* **Task description**:
All of the lines below should be output exactly as shown.

* **Records for the task**:

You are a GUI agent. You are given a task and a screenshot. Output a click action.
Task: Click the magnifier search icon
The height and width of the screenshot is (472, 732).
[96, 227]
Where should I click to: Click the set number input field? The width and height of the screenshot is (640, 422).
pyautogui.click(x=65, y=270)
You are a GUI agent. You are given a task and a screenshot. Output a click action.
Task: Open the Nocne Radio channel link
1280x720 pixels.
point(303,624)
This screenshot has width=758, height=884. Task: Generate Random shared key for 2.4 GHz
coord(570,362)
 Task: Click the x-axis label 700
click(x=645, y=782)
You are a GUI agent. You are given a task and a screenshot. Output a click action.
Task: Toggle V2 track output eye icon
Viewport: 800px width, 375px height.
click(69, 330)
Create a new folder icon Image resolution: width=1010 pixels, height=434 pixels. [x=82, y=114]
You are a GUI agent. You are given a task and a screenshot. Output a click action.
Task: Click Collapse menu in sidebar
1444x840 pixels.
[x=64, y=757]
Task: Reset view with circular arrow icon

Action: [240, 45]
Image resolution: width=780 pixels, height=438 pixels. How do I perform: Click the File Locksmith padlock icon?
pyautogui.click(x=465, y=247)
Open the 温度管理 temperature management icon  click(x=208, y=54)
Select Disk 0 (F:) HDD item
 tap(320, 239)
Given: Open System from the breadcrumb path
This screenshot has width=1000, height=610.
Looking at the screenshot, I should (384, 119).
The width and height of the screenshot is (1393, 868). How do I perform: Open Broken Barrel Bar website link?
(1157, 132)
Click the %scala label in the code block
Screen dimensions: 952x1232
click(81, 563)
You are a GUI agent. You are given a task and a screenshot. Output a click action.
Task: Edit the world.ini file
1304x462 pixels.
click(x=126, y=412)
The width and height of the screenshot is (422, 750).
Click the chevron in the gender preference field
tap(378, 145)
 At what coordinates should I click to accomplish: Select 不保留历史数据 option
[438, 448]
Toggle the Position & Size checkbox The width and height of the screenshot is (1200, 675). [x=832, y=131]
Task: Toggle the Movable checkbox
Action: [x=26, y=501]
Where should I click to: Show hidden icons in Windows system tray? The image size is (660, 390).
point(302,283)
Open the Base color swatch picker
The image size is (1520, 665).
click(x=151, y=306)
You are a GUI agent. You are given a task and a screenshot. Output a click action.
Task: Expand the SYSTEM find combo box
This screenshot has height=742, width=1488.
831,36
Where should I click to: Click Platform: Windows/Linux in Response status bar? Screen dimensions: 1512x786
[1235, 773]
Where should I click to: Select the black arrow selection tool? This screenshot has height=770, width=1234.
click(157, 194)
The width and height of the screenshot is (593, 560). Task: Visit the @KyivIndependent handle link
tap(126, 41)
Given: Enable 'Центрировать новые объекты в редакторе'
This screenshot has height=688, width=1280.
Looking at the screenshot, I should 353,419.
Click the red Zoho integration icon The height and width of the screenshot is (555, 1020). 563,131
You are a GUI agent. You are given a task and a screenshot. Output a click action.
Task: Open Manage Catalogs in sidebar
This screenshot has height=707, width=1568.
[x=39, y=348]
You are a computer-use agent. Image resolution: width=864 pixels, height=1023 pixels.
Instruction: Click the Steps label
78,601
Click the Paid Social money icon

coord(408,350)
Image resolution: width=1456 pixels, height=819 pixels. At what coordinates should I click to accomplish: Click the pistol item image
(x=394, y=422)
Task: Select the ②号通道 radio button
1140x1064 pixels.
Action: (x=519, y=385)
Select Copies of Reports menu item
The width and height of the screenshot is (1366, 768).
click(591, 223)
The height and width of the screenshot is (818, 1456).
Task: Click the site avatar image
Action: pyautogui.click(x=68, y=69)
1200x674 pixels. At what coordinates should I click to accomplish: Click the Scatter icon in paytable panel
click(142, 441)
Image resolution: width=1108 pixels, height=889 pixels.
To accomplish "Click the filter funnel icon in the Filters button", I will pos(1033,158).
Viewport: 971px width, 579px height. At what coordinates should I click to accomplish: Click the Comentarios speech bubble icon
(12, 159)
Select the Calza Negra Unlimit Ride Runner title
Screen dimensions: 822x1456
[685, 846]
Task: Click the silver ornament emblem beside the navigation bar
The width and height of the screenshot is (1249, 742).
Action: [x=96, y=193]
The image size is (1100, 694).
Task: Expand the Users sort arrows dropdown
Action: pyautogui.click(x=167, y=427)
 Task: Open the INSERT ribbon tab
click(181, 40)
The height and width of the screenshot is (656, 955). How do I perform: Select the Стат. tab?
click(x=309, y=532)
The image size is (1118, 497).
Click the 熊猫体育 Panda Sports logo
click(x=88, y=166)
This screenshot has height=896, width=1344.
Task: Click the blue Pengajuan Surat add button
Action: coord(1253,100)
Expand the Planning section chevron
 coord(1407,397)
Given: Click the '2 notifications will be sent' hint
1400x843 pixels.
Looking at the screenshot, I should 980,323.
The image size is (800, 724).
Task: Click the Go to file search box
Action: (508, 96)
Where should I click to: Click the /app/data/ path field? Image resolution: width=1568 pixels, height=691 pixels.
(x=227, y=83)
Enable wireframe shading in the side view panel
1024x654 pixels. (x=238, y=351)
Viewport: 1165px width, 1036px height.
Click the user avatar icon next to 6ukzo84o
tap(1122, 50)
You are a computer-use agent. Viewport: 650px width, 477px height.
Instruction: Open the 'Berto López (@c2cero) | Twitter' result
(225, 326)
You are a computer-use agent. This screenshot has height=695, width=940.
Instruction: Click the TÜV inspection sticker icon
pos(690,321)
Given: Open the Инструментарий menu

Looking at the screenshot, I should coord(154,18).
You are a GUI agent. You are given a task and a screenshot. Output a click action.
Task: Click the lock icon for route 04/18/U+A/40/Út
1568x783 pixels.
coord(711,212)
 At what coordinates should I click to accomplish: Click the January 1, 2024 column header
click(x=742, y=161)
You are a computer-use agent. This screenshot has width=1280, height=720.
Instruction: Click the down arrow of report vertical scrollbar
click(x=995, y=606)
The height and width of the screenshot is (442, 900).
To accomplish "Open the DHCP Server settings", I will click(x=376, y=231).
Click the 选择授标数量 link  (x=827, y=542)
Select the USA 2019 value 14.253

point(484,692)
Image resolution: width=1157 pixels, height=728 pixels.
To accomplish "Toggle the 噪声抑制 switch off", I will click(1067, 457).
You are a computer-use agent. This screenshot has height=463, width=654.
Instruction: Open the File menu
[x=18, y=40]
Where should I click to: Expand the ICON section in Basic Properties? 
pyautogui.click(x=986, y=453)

* **Response to the task**:
You are a GUI agent. You are given a task and a screenshot. Output a click action.
Task: Click the magnifier search icon
The height and width of the screenshot is (472, 732).
[96, 227]
Where should I click to: Click the set number input field? The width and height of the screenshot is (640, 422).
pyautogui.click(x=65, y=270)
You are a GUI agent. You are given a task and a screenshot. Output a click action.
Task: Open the Nocne Radio channel link
1280x720 pixels.
point(303,624)
This screenshot has width=758, height=884. Task: Generate Random shared key for 2.4 GHz
coord(570,362)
 Task: Click the x-axis label 700
click(x=645, y=782)
You are a GUI agent. You are given a task and a screenshot. Output a click action.
Task: Toggle V2 track output eye icon
Viewport: 800px width, 375px height.
click(69, 330)
Create a new folder icon Image resolution: width=1010 pixels, height=434 pixels. [x=82, y=114]
You are a GUI agent. You are given a task and a screenshot. Output a click action.
Task: Click Collapse menu in sidebar
1444x840 pixels.
[x=64, y=757]
Task: Reset view with circular arrow icon

Action: [240, 45]
Image resolution: width=780 pixels, height=438 pixels. How do I perform: Click the File Locksmith padlock icon?
pyautogui.click(x=465, y=247)
Open the 温度管理 temperature management icon  click(x=208, y=54)
Select Disk 0 (F:) HDD item
 tap(320, 239)
Given: Open System from the breadcrumb path
This screenshot has width=1000, height=610.
Looking at the screenshot, I should (384, 119).
The width and height of the screenshot is (1393, 868). How do I perform: Open Broken Barrel Bar website link?
(1157, 132)
Click the %scala label in the code block
Screen dimensions: 952x1232
click(81, 563)
You are a GUI agent. You are given a task and a screenshot. Output a click action.
Task: Edit the world.ini file
1304x462 pixels.
click(x=126, y=412)
The width and height of the screenshot is (422, 750).
Click the chevron in the gender preference field
tap(378, 145)
 At what coordinates should I click to accomplish: Select 不保留历史数据 option
[438, 448]
Toggle the Position & Size checkbox The width and height of the screenshot is (1200, 675). [x=832, y=131]
Task: Toggle the Movable checkbox
Action: [x=26, y=501]
Where should I click to: Show hidden icons in Windows system tray? The image size is (660, 390).
point(302,283)
Open the Base color swatch picker
The image size is (1520, 665).
click(x=151, y=306)
You are a GUI agent. You are given a task and a screenshot. Output a click action.
Task: Expand the SYSTEM find combo box
This screenshot has height=742, width=1488.
831,36
Where should I click to: Click Platform: Windows/Linux in Response status bar? Screen dimensions: 1512x786
[1235, 773]
Where should I click to: Select the black arrow selection tool? This screenshot has height=770, width=1234.
click(157, 194)
The width and height of the screenshot is (593, 560). Task: Visit the @KyivIndependent handle link
tap(126, 41)
Given: Enable 'Центрировать новые объекты в редакторе'
This screenshot has height=688, width=1280.
Looking at the screenshot, I should 353,419.
Click the red Zoho integration icon The height and width of the screenshot is (555, 1020). 563,131
You are a GUI agent. You are given a task and a screenshot. Output a click action.
Task: Open Manage Catalogs in sidebar
This screenshot has height=707, width=1568.
[x=39, y=348]
You are a computer-use agent. Image resolution: width=864 pixels, height=1023 pixels.
Instruction: Click the Steps label
78,601
Click the Paid Social money icon

coord(408,350)
Image resolution: width=1456 pixels, height=819 pixels. At what coordinates should I click to accomplish: Click the pistol item image
(x=394, y=422)
Task: Select the ②号通道 radio button
1140x1064 pixels.
Action: (x=519, y=385)
Select Copies of Reports menu item
The width and height of the screenshot is (1366, 768).
click(591, 223)
The height and width of the screenshot is (818, 1456).
Task: Click the site avatar image
Action: pyautogui.click(x=68, y=69)
1200x674 pixels. At what coordinates should I click to accomplish: Click the Scatter icon in paytable panel
click(142, 441)
Image resolution: width=1108 pixels, height=889 pixels.
To accomplish "Click the filter funnel icon in the Filters button", I will pos(1033,158).
Viewport: 971px width, 579px height. At what coordinates should I click to accomplish: Click the Comentarios speech bubble icon
(12, 159)
Select the Calza Negra Unlimit Ride Runner title
Screen dimensions: 822x1456
[685, 846]
Task: Click the silver ornament emblem beside the navigation bar
The width and height of the screenshot is (1249, 742).
Action: [x=96, y=193]
The image size is (1100, 694).
Task: Expand the Users sort arrows dropdown
Action: pyautogui.click(x=167, y=427)
 Task: Open the INSERT ribbon tab
click(181, 40)
The height and width of the screenshot is (656, 955). How do I perform: Select the Стат. tab?
click(x=309, y=532)
The image size is (1118, 497).
Click the 熊猫体育 Panda Sports logo
click(x=88, y=166)
This screenshot has height=896, width=1344.
Task: Click the blue Pengajuan Surat add button
Action: coord(1253,100)
Expand the Planning section chevron
 coord(1407,397)
Given: Click the '2 notifications will be sent' hint
1400x843 pixels.
Looking at the screenshot, I should 980,323.
The image size is (800, 724).
Task: Click the Go to file search box
Action: (508, 96)
Where should I click to: Click the /app/data/ path field? Image resolution: width=1568 pixels, height=691 pixels.
(x=227, y=83)
Enable wireframe shading in the side view panel
1024x654 pixels. (x=238, y=351)
Viewport: 1165px width, 1036px height.
Click the user avatar icon next to 6ukzo84o
tap(1122, 50)
You are a computer-use agent. Viewport: 650px width, 477px height.
Instruction: Open the 'Berto López (@c2cero) | Twitter' result
(225, 326)
You are a computer-use agent. This screenshot has height=695, width=940.
Instruction: Click the TÜV inspection sticker icon
pos(690,321)
Given: Open the Инструментарий menu

Looking at the screenshot, I should coord(154,18).
You are a GUI agent. You are given a task and a screenshot. Output a click action.
Task: Click the lock icon for route 04/18/U+A/40/Út
1568x783 pixels.
coord(711,212)
 At what coordinates should I click to accomplish: Click the January 1, 2024 column header
click(x=742, y=161)
You are a computer-use agent. This screenshot has width=1280, height=720.
Instruction: Click the down arrow of report vertical scrollbar
click(x=995, y=606)
The height and width of the screenshot is (442, 900).
To accomplish "Open the DHCP Server settings", I will click(x=376, y=231).
Click the 选择授标数量 link  (x=827, y=542)
Select the USA 2019 value 14.253

point(484,692)
Image resolution: width=1157 pixels, height=728 pixels.
To accomplish "Toggle the 噪声抑制 switch off", I will click(1067, 457).
You are a computer-use agent. This screenshot has height=463, width=654.
Instruction: Open the File menu
[x=18, y=40]
Where should I click to: Expand the ICON section in Basic Properties? 
pyautogui.click(x=986, y=453)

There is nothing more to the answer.